Поверните от лестницы направо – и променад, тянущийся между двумя рядами каштанов и пыльных клумб, выведет вас прямо к бывшему генерал‑губернаторскому дворцу, месту знаменитых балов и пиров. Это суровое здание с портиком в дорическом стиле.

Каждый вид кажется хорошо продуманным. Здесь есть четкие ориентиры, между которыми удобно прогуливаться: памятник Пушкину, увековечивающий его пребывание в Одессе, пушка, захваченная у британцев во время Крымской войны. Вот здесь, надо полагать, и совершалась обычно вечерняя passeggiata [87], «хождение туда‑сюда в сумерках, обмен сплетнями и даже… довольно бурный флирт». Выше находится здание Оперы, выстроенное по образцу венской. Там еврейская и греческая партии, поддерживавшие модных итальянских певцов (например, «монтекеллисты» и «карраристы»), затевали драки. Одесса не из тех городов, где жизнь сосредоточена вокруг собора или крепости. Одесса – эллинский полис, город купцов и поэтов, и здесь – его буржуазная агора.

В лавке старьевщика в аркаде я покупаю несколько советских медалей (для своих детей) и парочку почтовых открыток XIX века. На одной из них запечатлен летний, может быть июльский, день в конце столетия. Судя по коротким теням от каштанов, время близко к полудню. На бульваре «даже в полдень, в разгар лета, сохранялась прохлада», как сказал один одесский поэт. Дама под зонтиком идет по бульвару, удаляясь от статуи Пушкина, а возле тротуара няня катит огромную черную детскую коляску. Над домами чуть виднеется купол фуникулера, который перевозит людей из порта наверх и обратно. А ближе к горизонту видна гавань с мачтами.

А если повернуть от лестницы налево, то впереди будет здание старой Биржи – вилла с пилястрами коринфского ордера, где можно вести дела. Сейчас там находится городская дума и вывешен флаг в честь бельгийской делегации. Начало ноября, а погода стоит такая теплая, что мы гуляем по улице в одних рубашках. Мы проходим мимо нескольких особняков, мимо отеля.

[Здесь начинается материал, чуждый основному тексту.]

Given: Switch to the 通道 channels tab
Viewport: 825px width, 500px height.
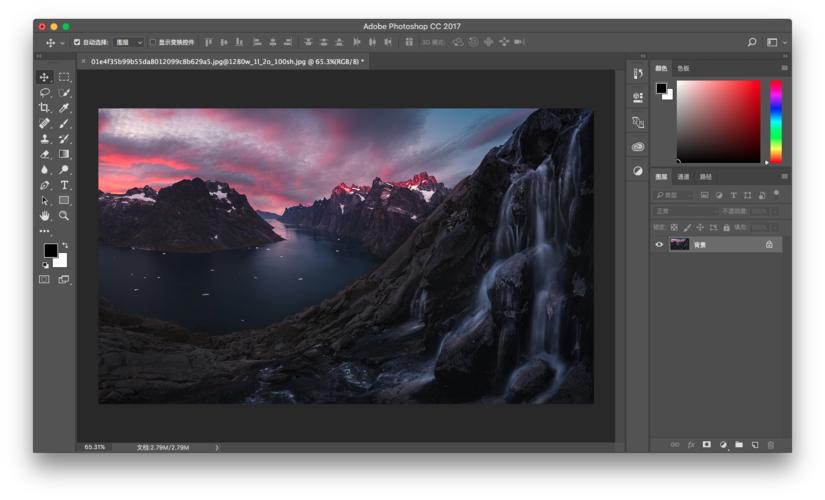Looking at the screenshot, I should 683,176.
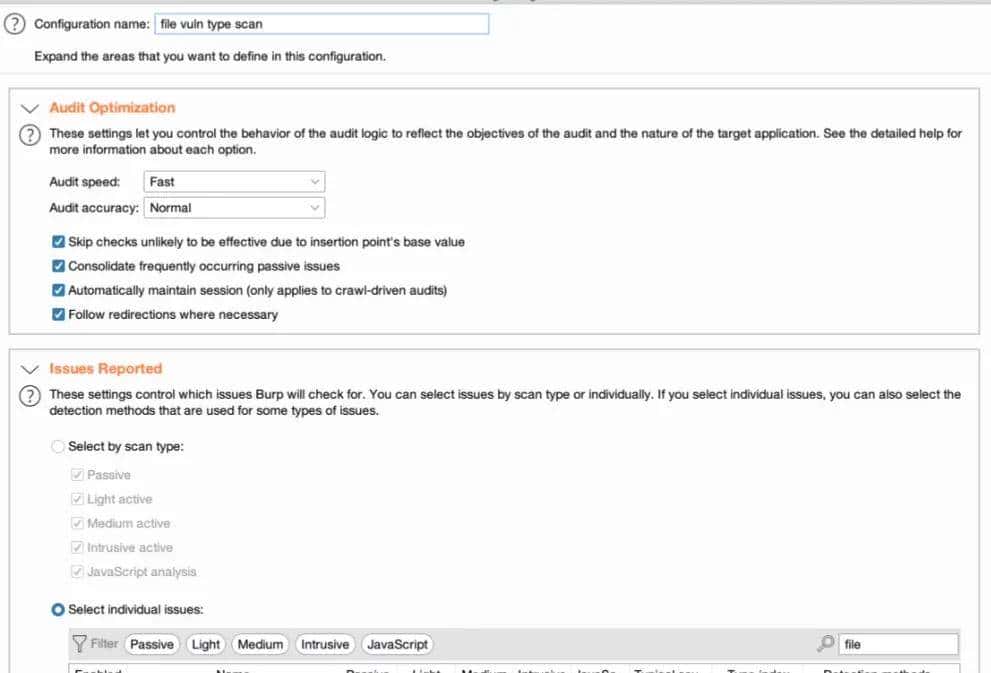Click the magnifier search icon

click(826, 644)
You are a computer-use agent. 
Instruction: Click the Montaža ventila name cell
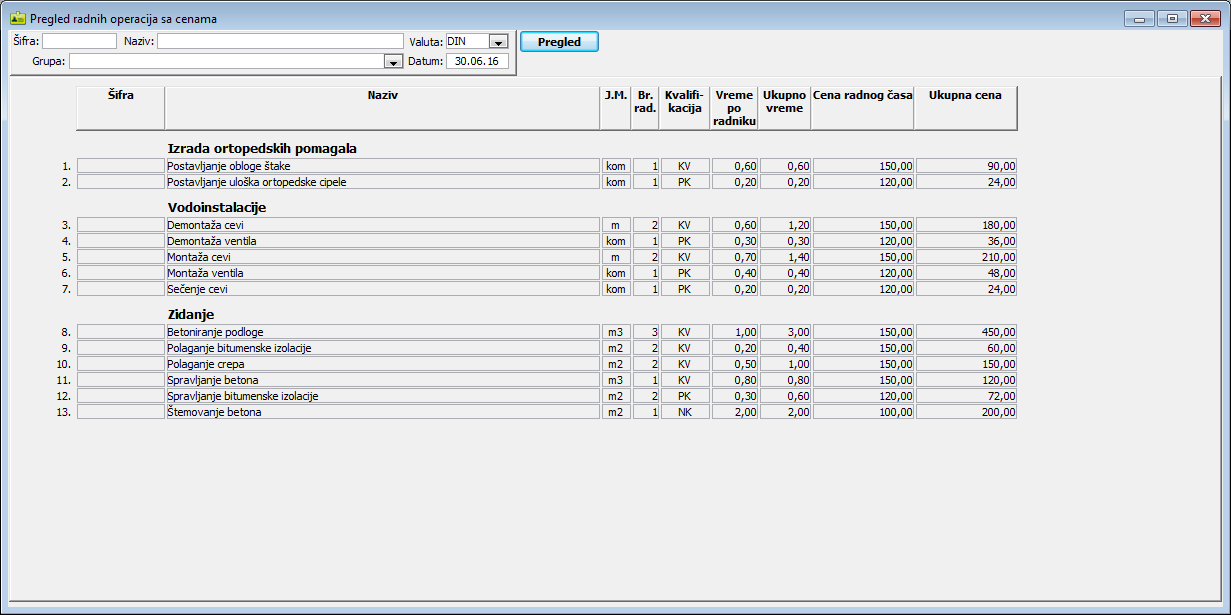pos(382,273)
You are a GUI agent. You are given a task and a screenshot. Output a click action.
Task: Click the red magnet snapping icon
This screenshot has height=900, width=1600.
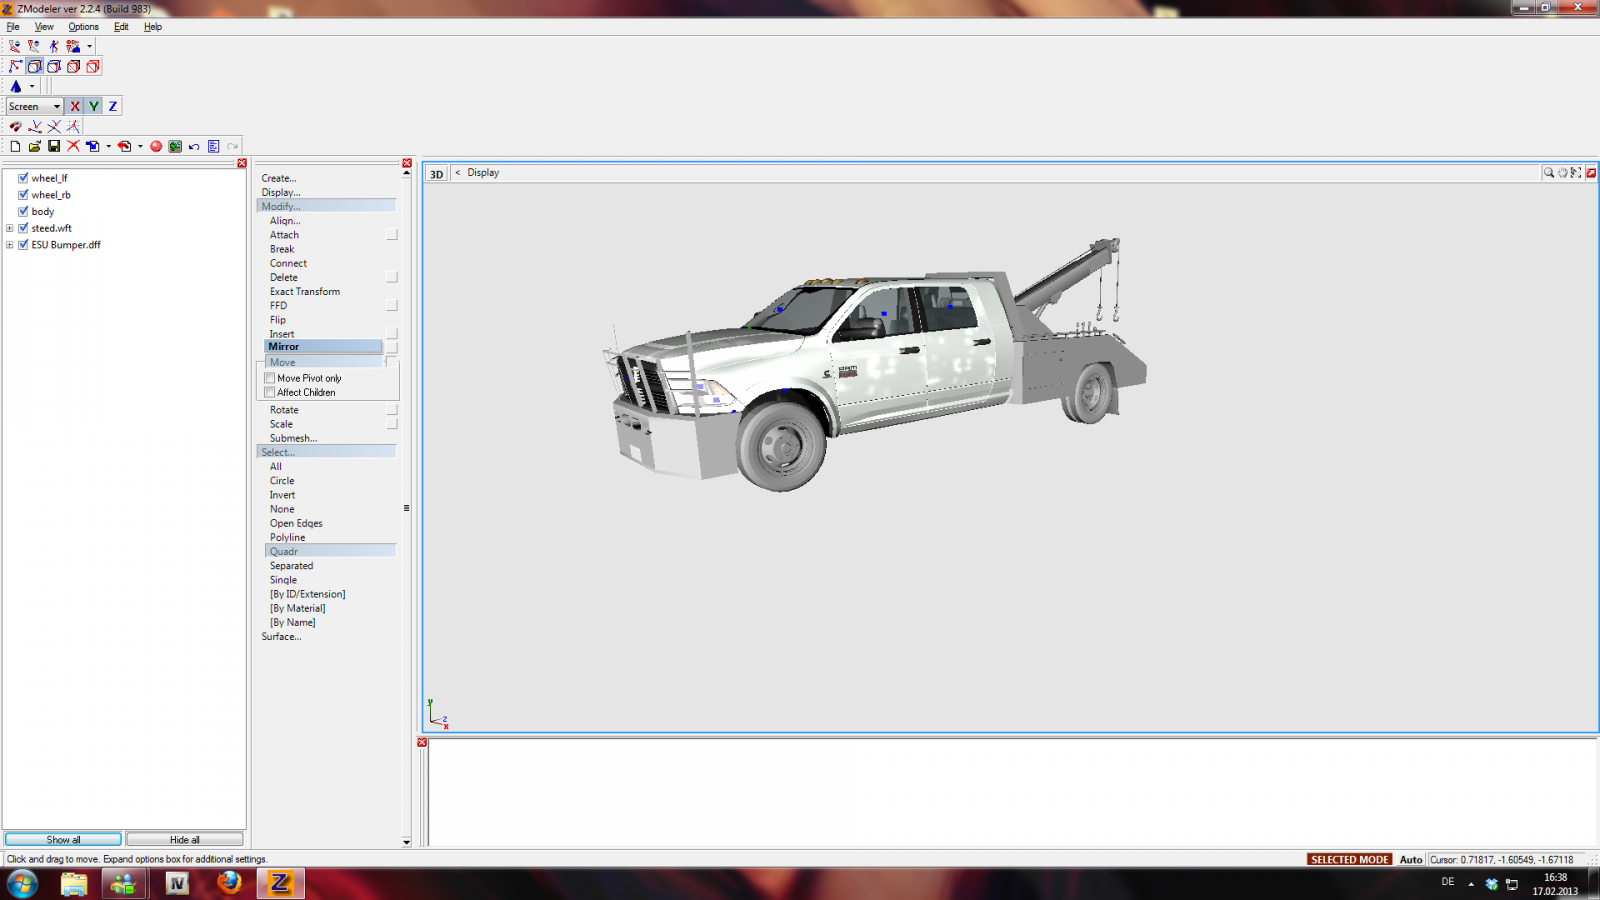coord(15,127)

Еще через три дома – здание, где размещался банк Эфрусси, а семья жила в соседнем доме. Вот здесь и родились Жюль, Игнац и Шарль. И там же родился Виктор. Мы решаем подойти к этому дому с обратной стороны.

Он в жутком состоянии. Штукатурка отваливается пластами, балконы рассыпаются, поголовье амуров явно уменьшилось. Подойдя ближе, я вижу, что и этот дом перелицевали, штукатурка явно новая, да и окна, разумеется, тоже. Но прямо наверху я замечаю один‑единственный балкон с сохранившимся семейным вензелем.

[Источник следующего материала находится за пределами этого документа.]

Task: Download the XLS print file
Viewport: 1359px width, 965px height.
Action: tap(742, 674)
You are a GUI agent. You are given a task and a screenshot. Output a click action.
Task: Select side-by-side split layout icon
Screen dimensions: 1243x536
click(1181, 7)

Я в нерешительности останавливаюсь, а Томас, которому море по колено, бесстрашно входит через разломанные ворота под аркой во двор позади дома Эфрусси. Там конюшни с вымосткой из темного камня. Это балласт, замечает он через плечо, – лава из Сицилии, ее привозили корабли с зерном. Туда – зерно. Обратно – лаву. Во дворе оказываются люди, пьющие чай, – человек десять. Они внезапно умолкают. На каменных блоках отдыхает «Ситроэн 2CV». Немецкая овчарка, сидящая на цепи, захлебывается лаем. Двор весь в пыли. Три мусорных контейнера доверху заполнены досками, штукатуркой и обломками камня. Томас находит прораба – на нем блестящая кожаная куртка. Да, можете зайти внутрь, говорит прораб: вам повезло, там все только что отремонтировано, все новехонькое, очень красиво получилось, на славу и в срок – отличная работа! Мы только что разместили в подвале лабораторию, установили пожарные двери и оросительную систему. Дальше возьмемся за офисы. Нам пришлось избавиться от всей этой старой рухляди: дом безнадежно обветшал, все прогнило. Видели бы вы его месяц назад!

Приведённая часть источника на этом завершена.